For the fifth and final sale of Karl Lagerfeld’s Estate, Sotheby’s Paris presents a unique exhibition of the late designer’s wardrobe items, sketches, high-tech obsessions and most intimate objects, unveiling the real person behind one of the most legendary fashion personalities. The online auction sparked a huge interest among Karl’s fans and propelled the final result to nearly ten times the high estimate, with 100% of the lots finding buyers and bringing to Sotheby’s a total of €1,112,940.
Karl Lagerfeld was an icon. If you ask a person outside of fashion to name a fashion designer, he would always come up as one of the main names and one of the most famous designers of all time. But who was the real person behind this famous eccentric character?
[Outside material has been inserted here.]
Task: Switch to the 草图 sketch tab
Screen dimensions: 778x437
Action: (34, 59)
This is the question that the Sotheby’s teams, headed by the curator of the auction Pierre Mothes and the fashion head of sales Aurelie Vassy, tried to answer with the fifth and final instalment of Karl Lagerfel’s sale that took place in Paris with an accompanying exhibition at the new headquarters at 83 rue Faubourg Saint-Honoré.
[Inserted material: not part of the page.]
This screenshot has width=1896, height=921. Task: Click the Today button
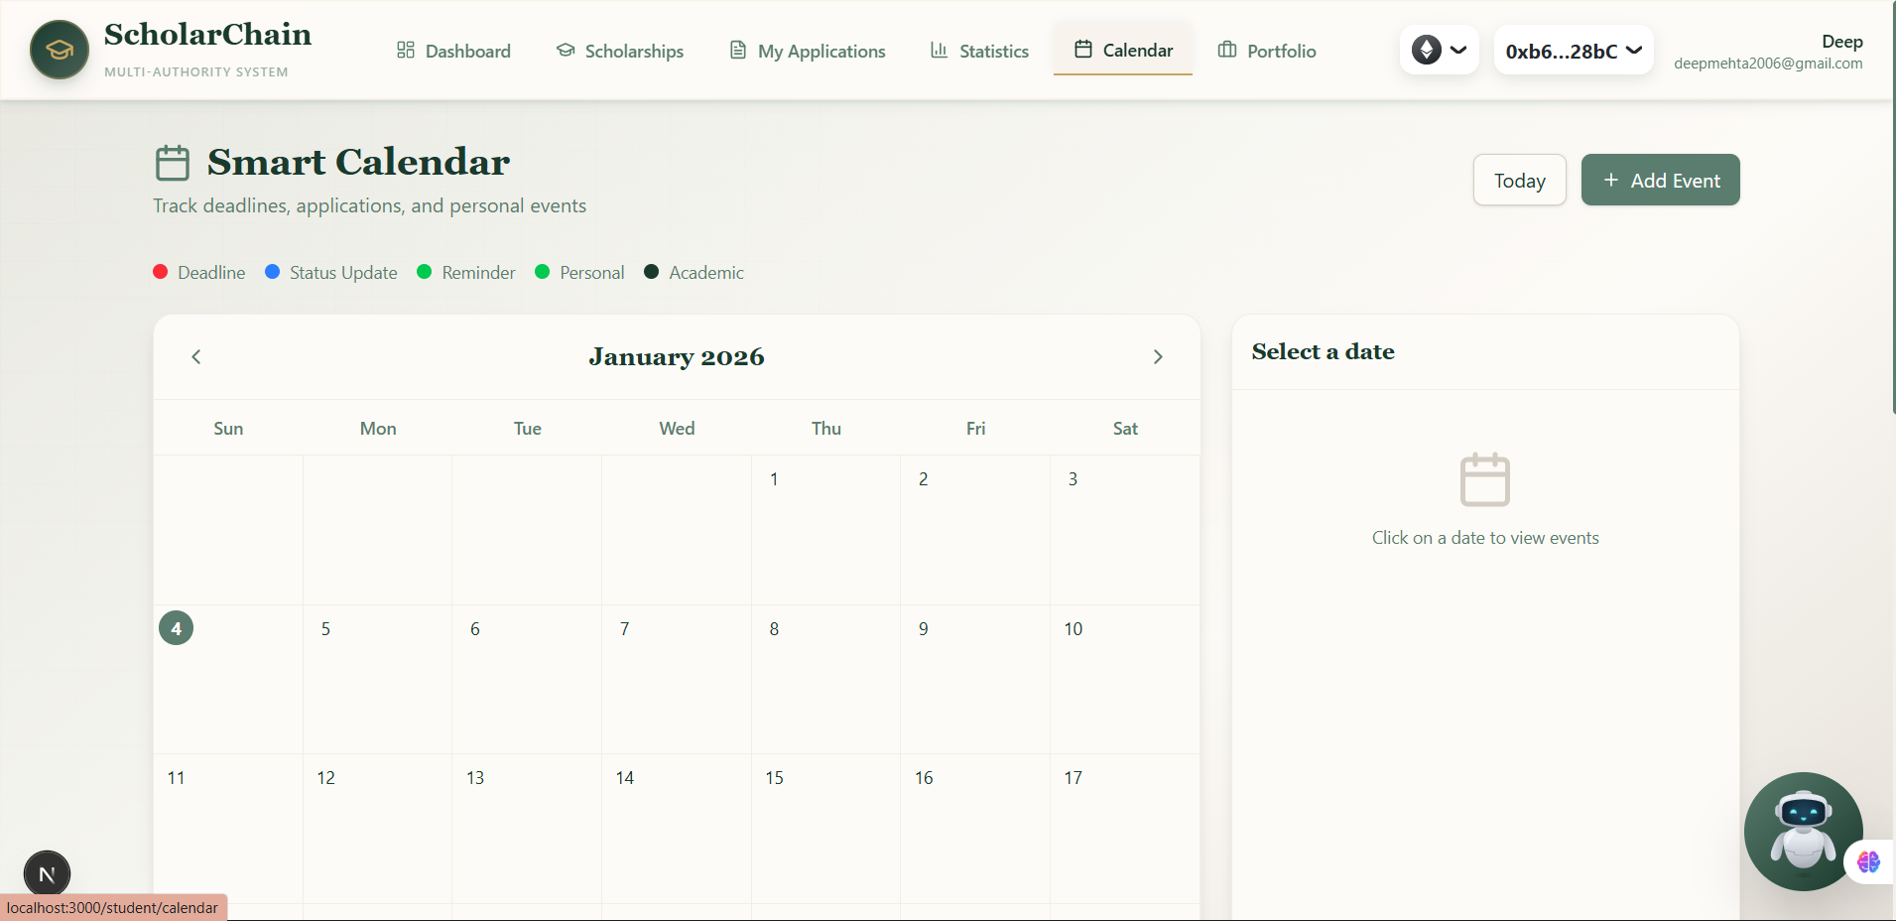(x=1518, y=180)
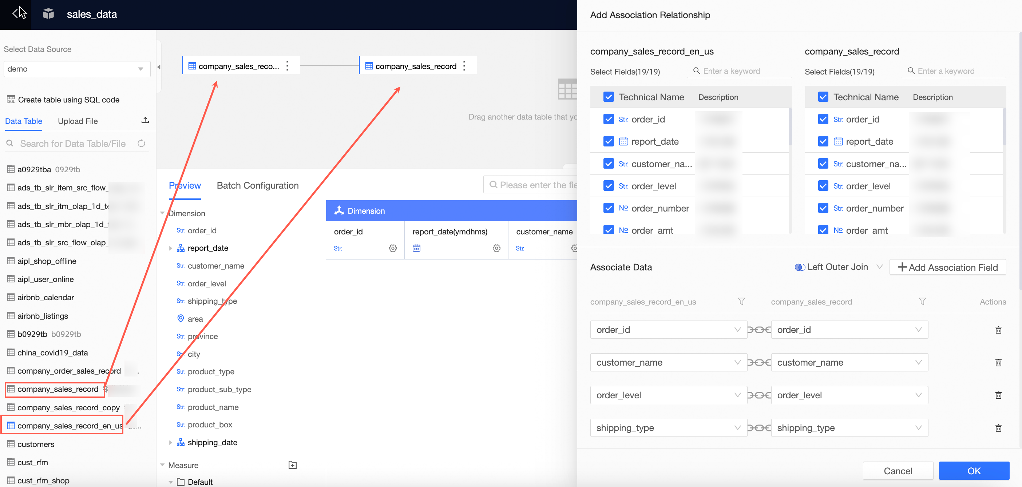Open the demo data source dropdown
Screen dimensions: 1022x487
(x=77, y=69)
“Once again, the large audience in attendance demonstrated that the magic of Karl Lagerfeld is still very much alive. A more refined selection paid a more intimate tribute to this brilliant and hypermnesic creator. Buyers had the feeling of rediscovering his design studio, as well as Karl’s archives and inspiration ‘scrapbooks,’ which he had carefully preserved,” explained Pierre Mothes, Vice President of Sotheby’s Paris, who curated the auction.
What want on sale? Emblematic pieces from Karl’s wardrobe: Lagerfeld loved blazers, and had a passion for the slim-cut, created for Dior Homme by Hedi Slimane for which the German designer famously dropped 92 pounds (42 kilograms) in the early 2000s. So there was a whole selection of his jackets from Dior, Saint Laurent and Celine, that were styled together with his favourite Hilditch&Key shirts with high collars, Chanel leather mittens and skinny jeans from Dior and Chanel, cut at the bottom to wear over his signature Massaro cowboy boots - one of the pairs in crocodile leather was sold for €5 040, 16 times more than the estimate (all of the looks were reconstructed based on the photos of his public appearances). But there were also the vests from other designers - a bit less known, Karl had a passion for collecting cool jackets, even though nobody has ever seen him wearing them, insiders know that he loved Comme des Garçons, Junya Watanabe, Prada and Maison Martin Margiela. And unsurprisingly, it’s Karl’s collection of Comme des Garçons garments that was sold for a record price of €7 800.
Karl Lagerfeld was a passionate collector and a real high-tech junkie, so the auction also had a whole section dedicated to his collection of iPods, which he was buying literally in every colour. As the legend goes, Karl loved the Apple brand so much and believed that having one meant being at the pinnacle of the latest technology, that when he saw somebody with an old iPhone at the office, he immediately offered them a new one, so that they would keep up with the most up-to-date technologies. Staying relevant was important to Karl.
Kaiser Karl also had a very special sense of humour and was following all of the political news, so for his closest friends he was making political sketches about the news - always in German, though, his most intimate native language that he almost never spoke in public. At Sotheby’s his political sketches featuring the likes of France’s former president François Hollande and Germany’s former chancellor Angela Merkel were shown alongside Karl’s fashion sketches (he was one the rare designers that could sketch impeccably so that his studios would understand everything from the cut to the texture of the fabric).
Finally, there was a whole section of Karl’s art de vivre - his passion for Coca-Cola, his favourite drink, Hedi Slimane’s furniture (yes, Hedi also designs furniture for friends), Christofle silverware and other home decor objects (the interest of Karl was spanning decades, he loved equally an edgy Ron Arad lamp, a futuristic Eileen Gray mirror and a classic set of 24 Meissen porcelain plates by Henry Van De Velde - the later was sold for a record sum of €102 000, 127 times the estimate). And then there was his obsession with Choupette, his Birman blue-eyed cat and life companion. She was supposed to stay with him in 2011 just for a few days, but she became so essential to him that he could never give it back to its Master, French model Baptiste Giabiconi. Choupette was actually so important to Karl, who had never had a pet before, that he was always trying to make all of his business trips shorter to come back home and hug her. And that’s what you call real love.